Utility and Validity of Intracoronary Administration of Nicorandil Alone for the Measurement of Fractional Flow Reserve in Patients With Intermediate Coronary Stenosis.

BACKGROUND

Intracoronary (IC) administration of nicorandil has been proposed as an alternative choice of hyperemic agent for fractional flow reserve (FFR) measurements. This study evaluated the utility and validity of IC nicorandil administration alone to induce maximal hyperemia.

METHODS AND RESULTS

Two-hundred-seven patients with coronary artery disease listed for coronary angiography with FFR were prospectively enrolled. FFR was measured after (1) IC administration of nicorandil 2 mg (ICNIC2 mg); (2) continuous intravenous (IV) adenosine triphosphatase (ATP) infusion at 150 μg/kg/min (IVATP150); (3) IV ATP infusion at 210 μg/kg/min (IVATP210); (4) IC administration of 0.5 mg nicorandil during IVATP150 (ICNIC0.5 mg+IVATP150); (5) IC administration of 1 mg nicorandil during IVATP150 (ICNIC1 mg+IVATP150); and (6) IC administration of 2 mg nicorandil during IVATP150 (ICNIC2 mg+IVATP150). The average FFR values and the rate of achieving maximum hyperemia after ICNIC2 mg, IVATP150, IVATP210, ICNIC0.5 mg+IVATP150, ICNIC1 mg+IVATP150, and ICNIC2 mg+IVATP150 were 0.85±0.08, 0.89±0.08, 0.85±0.09, 0.84±0.08, 0.83±0.08, 0.83±0.08 (P<0.01), and 92%, 54%, 91%, 96%, 99%, 99% (P<0.01), respectively.

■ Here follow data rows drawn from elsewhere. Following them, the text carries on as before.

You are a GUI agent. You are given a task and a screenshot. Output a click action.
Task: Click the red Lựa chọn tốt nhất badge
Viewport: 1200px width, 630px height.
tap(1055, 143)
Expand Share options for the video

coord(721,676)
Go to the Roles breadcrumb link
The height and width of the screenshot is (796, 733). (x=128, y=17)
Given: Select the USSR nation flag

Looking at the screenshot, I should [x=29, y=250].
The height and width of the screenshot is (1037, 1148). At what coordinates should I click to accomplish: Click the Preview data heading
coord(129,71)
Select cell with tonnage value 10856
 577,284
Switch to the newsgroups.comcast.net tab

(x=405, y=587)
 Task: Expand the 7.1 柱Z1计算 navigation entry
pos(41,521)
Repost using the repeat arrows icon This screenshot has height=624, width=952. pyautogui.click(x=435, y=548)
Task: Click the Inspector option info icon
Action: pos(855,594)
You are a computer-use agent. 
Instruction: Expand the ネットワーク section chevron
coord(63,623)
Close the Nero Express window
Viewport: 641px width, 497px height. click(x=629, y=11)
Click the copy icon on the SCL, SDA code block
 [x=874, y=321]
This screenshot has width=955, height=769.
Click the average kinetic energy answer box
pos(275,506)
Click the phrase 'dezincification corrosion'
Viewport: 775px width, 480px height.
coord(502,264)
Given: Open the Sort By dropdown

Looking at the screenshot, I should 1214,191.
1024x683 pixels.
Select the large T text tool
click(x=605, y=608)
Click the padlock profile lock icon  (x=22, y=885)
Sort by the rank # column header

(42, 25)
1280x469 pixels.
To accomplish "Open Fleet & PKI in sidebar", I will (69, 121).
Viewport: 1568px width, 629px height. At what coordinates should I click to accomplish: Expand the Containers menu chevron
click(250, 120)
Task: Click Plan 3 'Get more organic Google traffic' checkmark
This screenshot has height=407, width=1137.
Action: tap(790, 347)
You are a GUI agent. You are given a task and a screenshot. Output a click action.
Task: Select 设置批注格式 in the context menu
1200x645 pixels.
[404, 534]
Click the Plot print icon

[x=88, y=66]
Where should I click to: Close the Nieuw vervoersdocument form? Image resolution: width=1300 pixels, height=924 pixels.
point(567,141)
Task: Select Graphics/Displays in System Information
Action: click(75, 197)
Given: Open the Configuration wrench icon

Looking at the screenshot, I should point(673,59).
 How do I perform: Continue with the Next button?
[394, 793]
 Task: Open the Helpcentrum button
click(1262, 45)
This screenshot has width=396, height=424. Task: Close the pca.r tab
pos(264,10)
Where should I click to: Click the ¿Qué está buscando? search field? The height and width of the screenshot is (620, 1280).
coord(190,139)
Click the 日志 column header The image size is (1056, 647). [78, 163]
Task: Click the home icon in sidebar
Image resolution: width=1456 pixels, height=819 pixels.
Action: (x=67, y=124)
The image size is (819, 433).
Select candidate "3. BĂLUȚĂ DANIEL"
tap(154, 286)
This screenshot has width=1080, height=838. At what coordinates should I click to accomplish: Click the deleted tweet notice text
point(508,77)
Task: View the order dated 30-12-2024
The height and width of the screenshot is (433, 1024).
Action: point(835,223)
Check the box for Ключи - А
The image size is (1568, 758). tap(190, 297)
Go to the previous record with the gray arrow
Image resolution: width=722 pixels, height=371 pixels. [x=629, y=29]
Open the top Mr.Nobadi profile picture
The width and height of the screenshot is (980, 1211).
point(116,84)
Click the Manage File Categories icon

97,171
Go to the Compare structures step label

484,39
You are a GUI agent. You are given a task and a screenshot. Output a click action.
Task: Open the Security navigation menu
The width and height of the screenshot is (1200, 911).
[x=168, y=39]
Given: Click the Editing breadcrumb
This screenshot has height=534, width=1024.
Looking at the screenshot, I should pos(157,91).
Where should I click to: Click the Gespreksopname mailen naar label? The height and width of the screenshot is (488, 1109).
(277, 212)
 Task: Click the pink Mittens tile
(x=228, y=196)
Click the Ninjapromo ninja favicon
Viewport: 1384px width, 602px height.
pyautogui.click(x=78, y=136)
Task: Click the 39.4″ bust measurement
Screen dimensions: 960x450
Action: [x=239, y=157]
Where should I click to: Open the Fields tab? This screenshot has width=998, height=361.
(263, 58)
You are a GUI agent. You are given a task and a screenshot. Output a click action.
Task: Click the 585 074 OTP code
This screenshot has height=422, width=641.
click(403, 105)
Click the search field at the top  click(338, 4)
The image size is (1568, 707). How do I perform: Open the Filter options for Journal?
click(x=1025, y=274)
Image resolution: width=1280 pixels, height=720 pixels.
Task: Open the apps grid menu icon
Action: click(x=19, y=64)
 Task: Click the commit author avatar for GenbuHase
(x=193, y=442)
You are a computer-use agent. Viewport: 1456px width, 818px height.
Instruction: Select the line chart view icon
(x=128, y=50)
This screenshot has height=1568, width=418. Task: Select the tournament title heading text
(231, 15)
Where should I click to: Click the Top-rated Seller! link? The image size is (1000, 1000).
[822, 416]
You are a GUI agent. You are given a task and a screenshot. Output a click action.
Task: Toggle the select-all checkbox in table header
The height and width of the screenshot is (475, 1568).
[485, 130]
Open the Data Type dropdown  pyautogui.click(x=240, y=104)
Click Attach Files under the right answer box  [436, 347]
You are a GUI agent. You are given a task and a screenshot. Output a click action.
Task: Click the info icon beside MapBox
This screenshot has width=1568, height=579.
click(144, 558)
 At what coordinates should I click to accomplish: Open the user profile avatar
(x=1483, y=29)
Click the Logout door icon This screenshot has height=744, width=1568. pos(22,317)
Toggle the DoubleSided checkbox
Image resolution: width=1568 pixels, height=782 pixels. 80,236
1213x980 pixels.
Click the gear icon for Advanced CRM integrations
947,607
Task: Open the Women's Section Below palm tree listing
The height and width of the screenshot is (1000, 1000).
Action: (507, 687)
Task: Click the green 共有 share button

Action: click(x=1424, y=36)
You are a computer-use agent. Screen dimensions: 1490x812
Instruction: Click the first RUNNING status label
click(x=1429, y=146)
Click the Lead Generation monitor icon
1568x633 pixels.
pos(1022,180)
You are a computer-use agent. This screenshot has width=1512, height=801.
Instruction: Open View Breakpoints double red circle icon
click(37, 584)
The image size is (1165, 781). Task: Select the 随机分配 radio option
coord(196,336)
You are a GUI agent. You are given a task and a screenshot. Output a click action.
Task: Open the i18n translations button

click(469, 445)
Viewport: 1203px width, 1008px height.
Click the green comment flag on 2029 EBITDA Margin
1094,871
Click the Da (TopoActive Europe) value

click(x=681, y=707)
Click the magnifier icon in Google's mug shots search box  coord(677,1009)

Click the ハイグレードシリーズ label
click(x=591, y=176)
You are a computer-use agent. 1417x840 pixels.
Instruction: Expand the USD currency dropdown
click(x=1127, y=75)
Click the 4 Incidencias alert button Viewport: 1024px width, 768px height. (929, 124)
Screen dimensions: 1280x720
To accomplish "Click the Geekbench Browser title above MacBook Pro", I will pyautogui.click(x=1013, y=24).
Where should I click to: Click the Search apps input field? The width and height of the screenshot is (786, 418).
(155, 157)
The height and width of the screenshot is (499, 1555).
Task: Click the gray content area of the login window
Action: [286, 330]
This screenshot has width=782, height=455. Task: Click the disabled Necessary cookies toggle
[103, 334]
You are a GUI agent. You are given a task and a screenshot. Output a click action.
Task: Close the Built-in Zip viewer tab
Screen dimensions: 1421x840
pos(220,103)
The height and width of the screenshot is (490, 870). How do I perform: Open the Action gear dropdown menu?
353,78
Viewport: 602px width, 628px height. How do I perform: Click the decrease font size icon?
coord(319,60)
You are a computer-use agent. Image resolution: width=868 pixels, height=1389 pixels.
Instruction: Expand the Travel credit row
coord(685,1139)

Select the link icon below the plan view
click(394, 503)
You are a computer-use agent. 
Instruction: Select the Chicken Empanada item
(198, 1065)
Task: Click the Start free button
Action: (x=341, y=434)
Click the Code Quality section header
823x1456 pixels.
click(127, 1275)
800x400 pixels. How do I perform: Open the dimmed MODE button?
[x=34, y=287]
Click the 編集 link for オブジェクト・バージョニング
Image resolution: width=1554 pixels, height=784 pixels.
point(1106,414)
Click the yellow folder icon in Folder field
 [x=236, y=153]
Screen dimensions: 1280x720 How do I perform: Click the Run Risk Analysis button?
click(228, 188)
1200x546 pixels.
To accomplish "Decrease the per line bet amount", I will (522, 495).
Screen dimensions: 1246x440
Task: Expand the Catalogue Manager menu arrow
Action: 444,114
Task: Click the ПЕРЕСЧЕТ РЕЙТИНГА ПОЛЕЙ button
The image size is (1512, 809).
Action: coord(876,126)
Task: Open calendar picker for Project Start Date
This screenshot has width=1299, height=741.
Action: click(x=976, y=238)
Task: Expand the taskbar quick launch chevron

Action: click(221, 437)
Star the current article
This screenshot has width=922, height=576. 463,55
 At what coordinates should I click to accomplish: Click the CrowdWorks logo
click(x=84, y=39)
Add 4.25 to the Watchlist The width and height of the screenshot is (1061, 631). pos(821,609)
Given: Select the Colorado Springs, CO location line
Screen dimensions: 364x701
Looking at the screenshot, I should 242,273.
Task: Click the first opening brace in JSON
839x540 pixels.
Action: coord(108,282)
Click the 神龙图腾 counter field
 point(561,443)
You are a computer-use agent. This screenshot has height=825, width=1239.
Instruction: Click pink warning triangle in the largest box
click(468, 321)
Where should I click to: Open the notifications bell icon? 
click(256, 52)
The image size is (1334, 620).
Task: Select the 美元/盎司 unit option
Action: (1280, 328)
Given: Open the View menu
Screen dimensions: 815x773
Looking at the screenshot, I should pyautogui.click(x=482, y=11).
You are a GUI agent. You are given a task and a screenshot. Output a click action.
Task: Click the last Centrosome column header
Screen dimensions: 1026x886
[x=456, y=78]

The incidence of systolic aortic pressure drop, chest discomfort, and transient atrioventricular block increased in a dose-dependent manner after IV ATP infusion, but almost no adverse effects were observed after ICNIC2 mg.

CONCLUSIONS

ICNIC2 mg produced a more pronounced hyperemia than continuous IV ATP, and might be the preferred method for assessment of FFR.